Fig. 3

The complex rearrangement in the OTC gene of the study patient likely occurred via a replication-based mechanism. a Identification of the other junction by PCR. The PCR primer pair successfully amplified the junction product only from the OTCD study patient DNA. P, patient; C, control; H, H₂O. b Sanger sequencing results for the PCR products including the junction. The normal sequence of the OTC gene upstream region and intron 1 are aligned in blue and red typeface, respectively. Underlined bases denote a non-templated microinsertion at the junction. c Predicted structure of the complex rearrangement leading to the OTC gene duplication.

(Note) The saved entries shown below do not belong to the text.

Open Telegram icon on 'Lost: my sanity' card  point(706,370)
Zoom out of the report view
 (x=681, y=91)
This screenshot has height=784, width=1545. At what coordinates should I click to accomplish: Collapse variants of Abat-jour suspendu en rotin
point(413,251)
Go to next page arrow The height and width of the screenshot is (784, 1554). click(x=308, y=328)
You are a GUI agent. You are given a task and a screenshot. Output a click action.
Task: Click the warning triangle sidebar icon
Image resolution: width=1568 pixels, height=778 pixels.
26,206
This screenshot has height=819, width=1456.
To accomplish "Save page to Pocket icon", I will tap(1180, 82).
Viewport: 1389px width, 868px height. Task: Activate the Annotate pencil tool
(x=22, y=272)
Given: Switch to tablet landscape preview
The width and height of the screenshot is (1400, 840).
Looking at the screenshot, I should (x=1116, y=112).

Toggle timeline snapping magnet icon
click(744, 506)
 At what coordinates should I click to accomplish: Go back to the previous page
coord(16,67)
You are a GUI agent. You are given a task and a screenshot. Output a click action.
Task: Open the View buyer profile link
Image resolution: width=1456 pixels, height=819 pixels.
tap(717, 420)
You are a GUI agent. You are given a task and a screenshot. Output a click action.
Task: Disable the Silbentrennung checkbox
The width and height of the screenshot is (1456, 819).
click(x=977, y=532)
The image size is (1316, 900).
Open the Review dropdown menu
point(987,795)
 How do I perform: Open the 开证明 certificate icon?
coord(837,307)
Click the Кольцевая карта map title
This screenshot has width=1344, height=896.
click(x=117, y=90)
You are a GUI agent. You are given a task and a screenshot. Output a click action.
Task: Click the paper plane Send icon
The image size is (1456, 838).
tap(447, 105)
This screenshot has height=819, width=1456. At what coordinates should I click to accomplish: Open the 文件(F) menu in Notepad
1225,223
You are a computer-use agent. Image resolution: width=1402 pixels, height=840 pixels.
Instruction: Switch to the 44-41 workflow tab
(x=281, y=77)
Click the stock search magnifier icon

The positions of the PCR primers are indicated by black arrows. The first junction is indicated by a blue arrow. The nucleotide position of the breakpoints on the X-chromosome are also indicated. The position of the two breakpoints in intron 1 were found to be chr. X: 38365292 and chr. X: 38366694, which were 1402 bp apart. d Trio-genotyping of the common single nucleotide variant (rs752750694, NM 000531.5:c.-844C > T). The patient’s father carries A and her mother carries G/G. The patient was found to be an A/G heterozygote, but her A peak was two-fold higher than the G-peak. The areas under the curve (AUC) were 900 (A) and 328 (G) (Image J)